We also observed pre-existing neural similarities in the superior parietal lobule and occipitotemporal cortex between friends that were significantly greater than those of people more distant from each other in their social network. Given that both of these regions are associated with the dorsal attention network42,43, these neural similarities may reflect similarities in attentional allocation and in level of engagement. A growing body of research has demonstrated that attention modulates DMN activity during the processing of complex narratives35,44,45. In the context of viewing naturalistic stimuli, pre-existing neural similarities in the dorsal attention network may reflect inter-individual similarities in how people allocate their attention and what people find particularly engaging, which may lead to convergent interpretations of complex stimuli.
Controlling for inter-individual similarities in ratings of enjoyment of and interest in the stimuli did not significantly diminish the exceptionally large difference in pre-existing neural similarity between individuals who grew closer over time and those who drifted apart. This was observed in nearly every brain region (besides the right superior parietal cortex, where accounting for enjoyment ratings decreased the difference in neural similarity between pairs of people who grew closer and those who drifted apart) in which individuals who grew closer over time exhibited exceptionally higher pre-existing neural similarity. This suggests that pre-existing neural similarities that predict whether people grow closer or drift apart go beyond what is captured by self-reported ratings of interest and enjoyment. A more extensive set of brain regions was implicated in our second set of analyses (which focused on changes in social distance over time) than in our first set of analyses (which compared friends to other dyads within the fMRI sample). This may be due in part to the fact that the second set of analyses are sensitive to changes in dyadic social distance over time that are driven by the formation or dissolution of friendships beyond the dyad, including those where one or both people involved in a friendship did not complete the fMRI study, whereas the first set of analyses may not be as sensitive to such phenomena. It is possible that future studies in which a larger proportion of the social network undergoes neuroimaging would reveal associations between friendship formation and neural similarity in a more extensive set of brain regions.

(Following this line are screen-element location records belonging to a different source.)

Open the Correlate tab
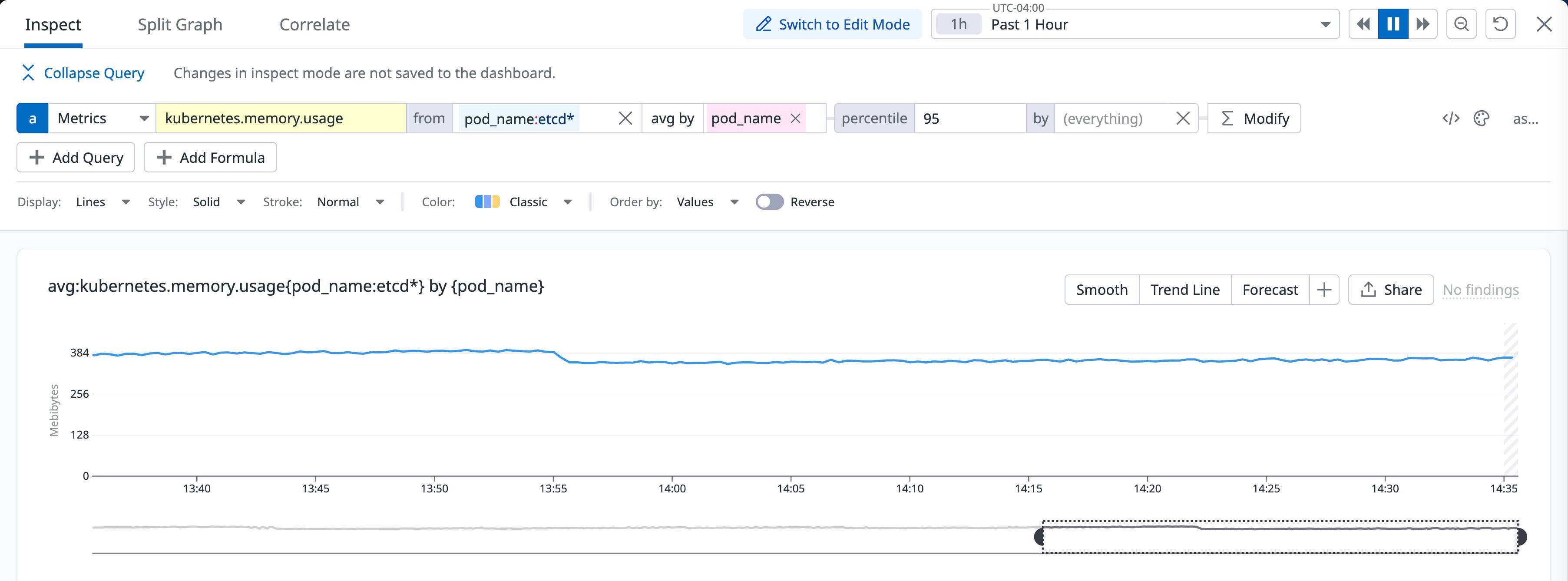The width and height of the screenshot is (1568, 581). 314,24
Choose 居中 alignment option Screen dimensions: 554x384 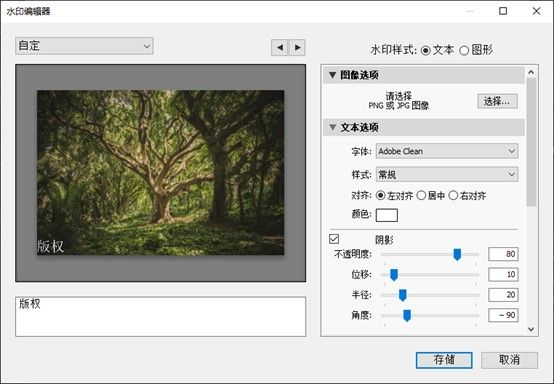(x=421, y=195)
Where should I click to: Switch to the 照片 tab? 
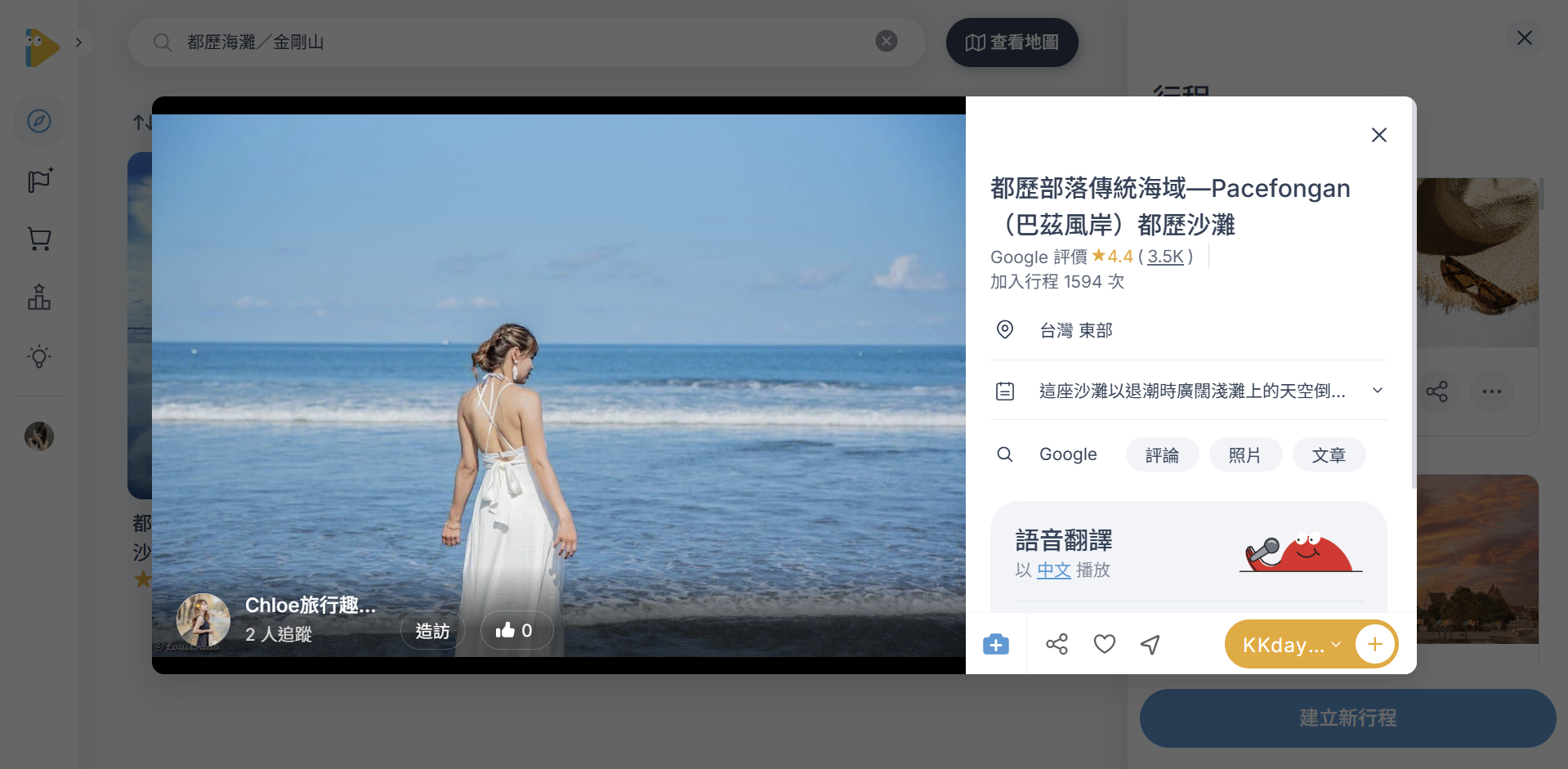[x=1245, y=454]
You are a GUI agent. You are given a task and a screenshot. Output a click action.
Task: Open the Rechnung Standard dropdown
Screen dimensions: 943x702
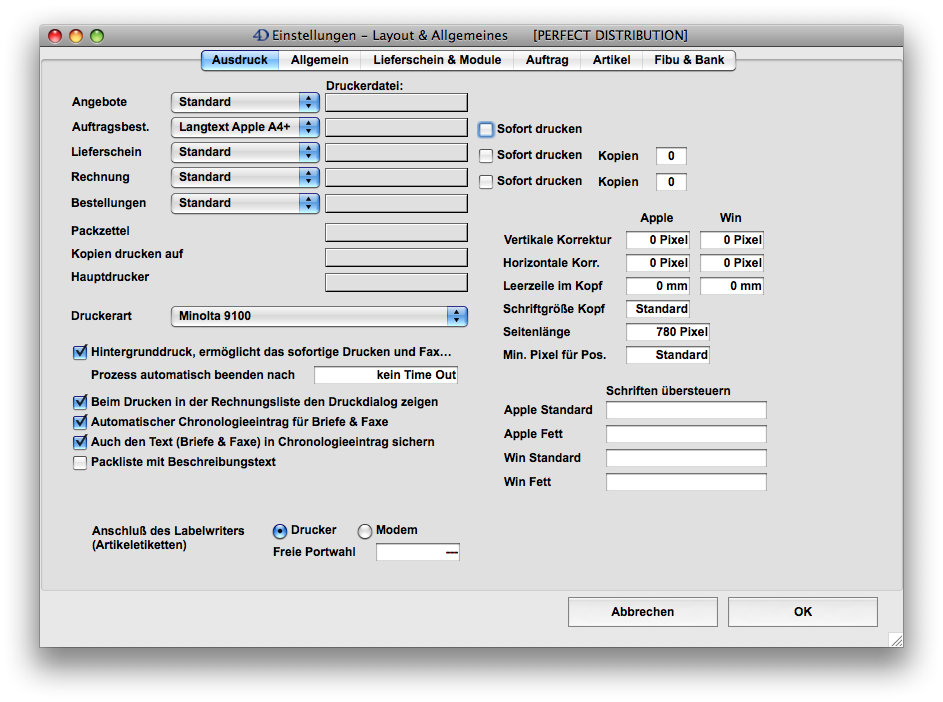pos(245,177)
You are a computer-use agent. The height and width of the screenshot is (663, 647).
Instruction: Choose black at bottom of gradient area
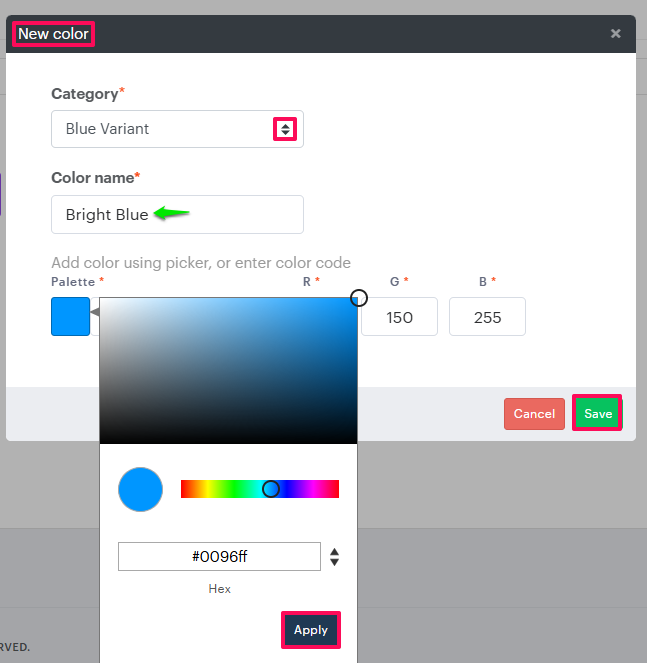click(x=228, y=440)
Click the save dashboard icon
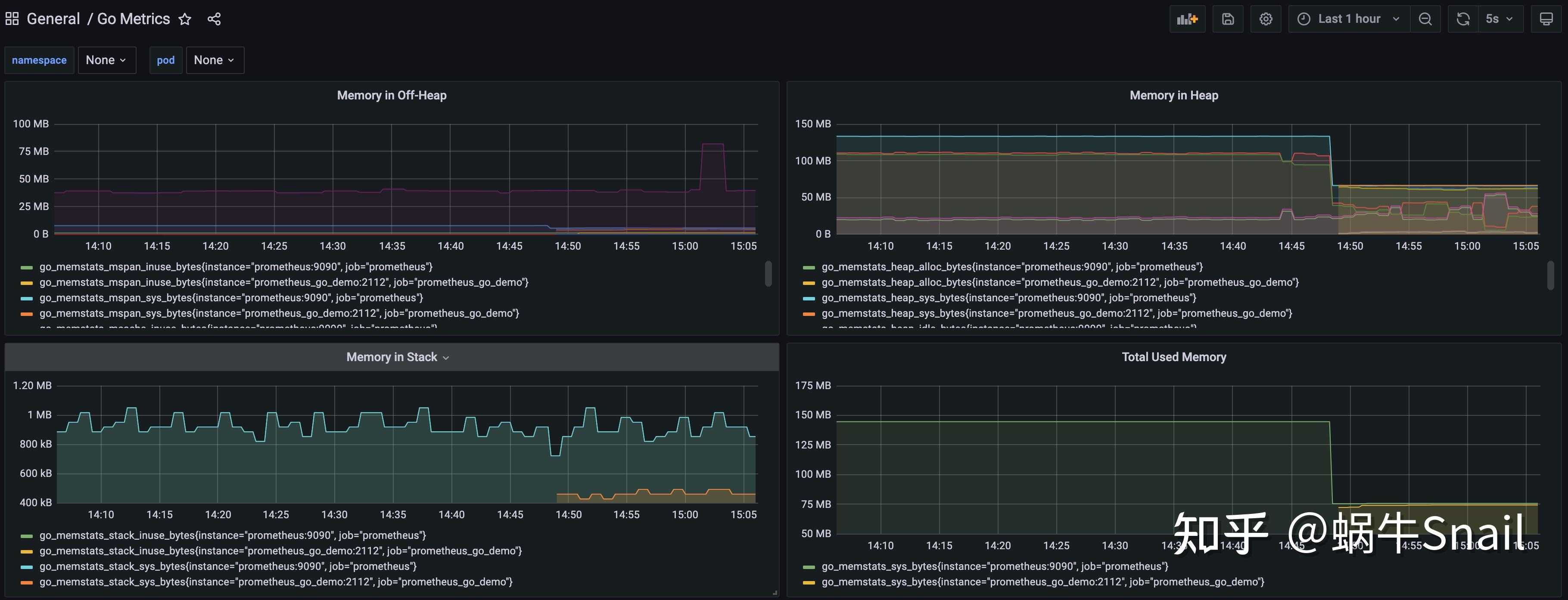The image size is (1568, 600). (1228, 19)
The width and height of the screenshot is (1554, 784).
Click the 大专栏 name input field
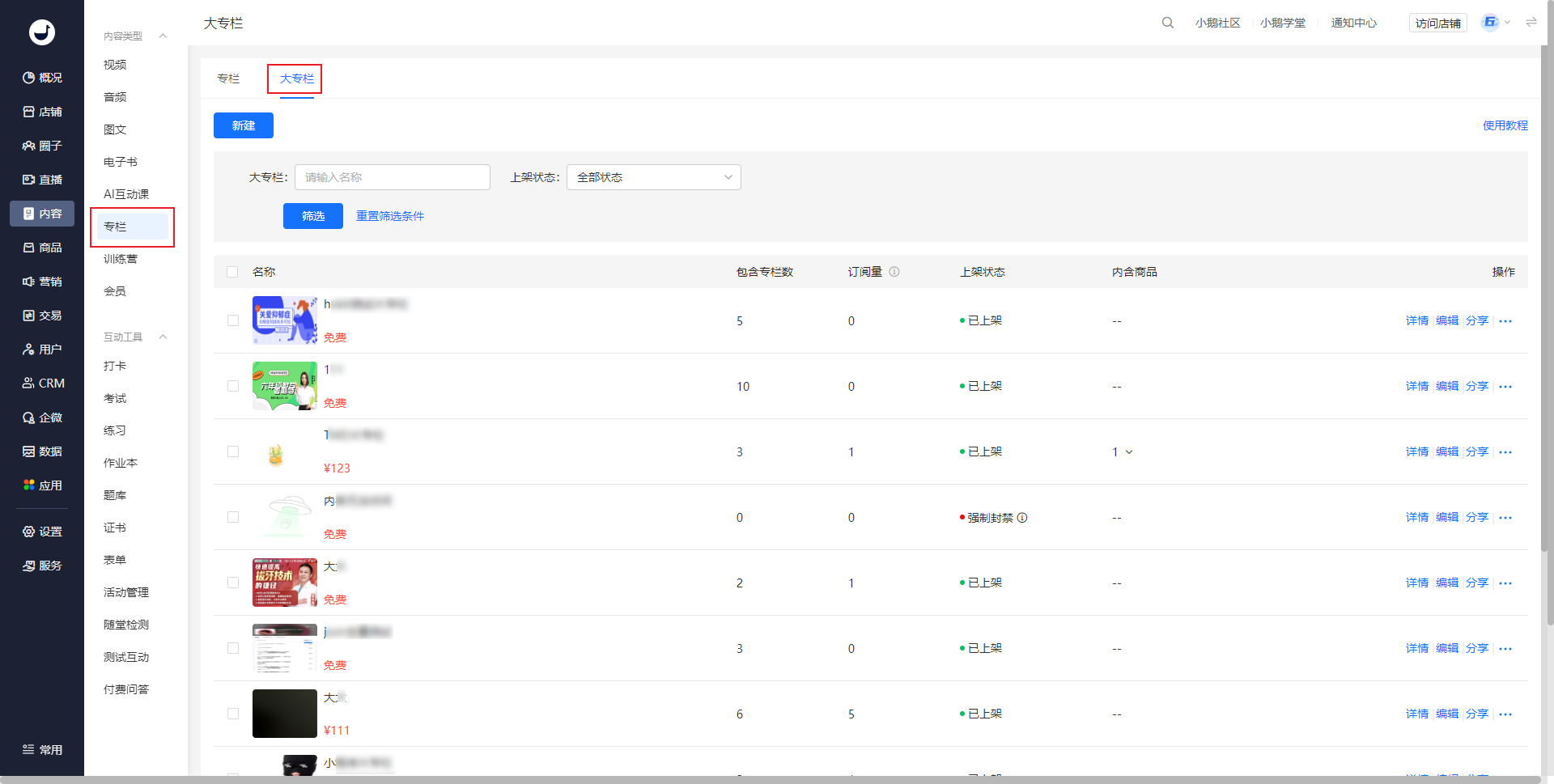point(392,177)
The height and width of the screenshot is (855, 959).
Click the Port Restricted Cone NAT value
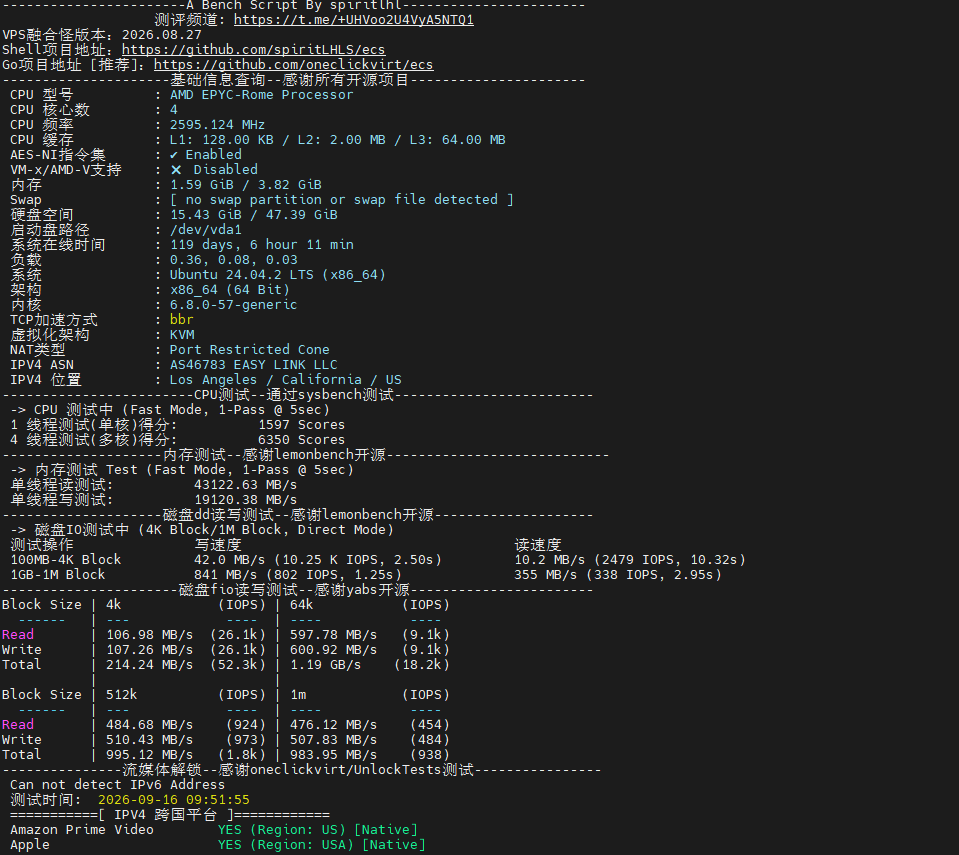(250, 350)
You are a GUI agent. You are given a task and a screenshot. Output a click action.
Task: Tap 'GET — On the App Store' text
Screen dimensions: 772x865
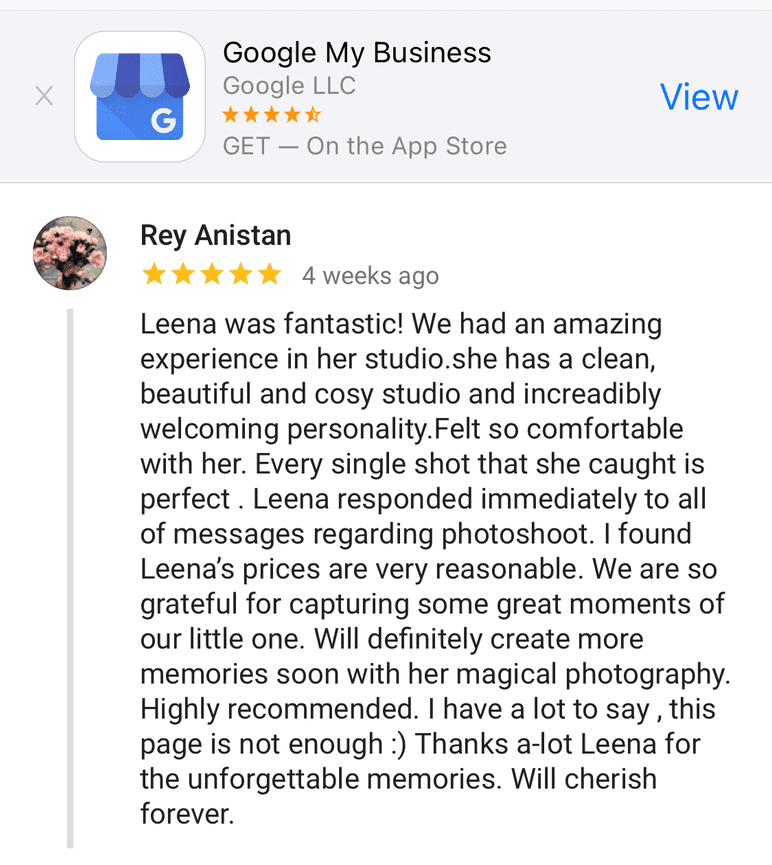365,146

The current results suggest that individuals who process audiovisual movies in a similar fashion are exceptionally likely to become friends in the future and grow closer in social ties over time. Viewing naturalistic stimuli demands continuous integration of dynamic information streams as they unfold in real time, thereby evoking a wide range of socio-cognitive and emotional processes that characterize everyday mental life46,47,48. Thus, similarities in how people think about and respond to naturalistic stimuli may reflect more general similarities in how people think about and respond to the world around them. Taken together with the current results, this growing body of research is consistent with the possibility that these inter-individual similarities may facilitate social connection and the formation of social ties. Indeed, separate work has shown that a sense of “generalized shared reality” (that is, similarities in feelings, beliefs and concerns about the world in general) is linked to social connection and interpersonal liking19 and thus may be conducive to friendship formation. The pre-existing neural similarities observed in the current study may also underpin similarities in sociobehavioural tendencies, which can lead individuals to participate in similar activities and frequent similar social spaces. Such sociobehavioural similarities can also foster the formation of affiliative ties by facilitating interpersonal communication and predictability49,50,51,52.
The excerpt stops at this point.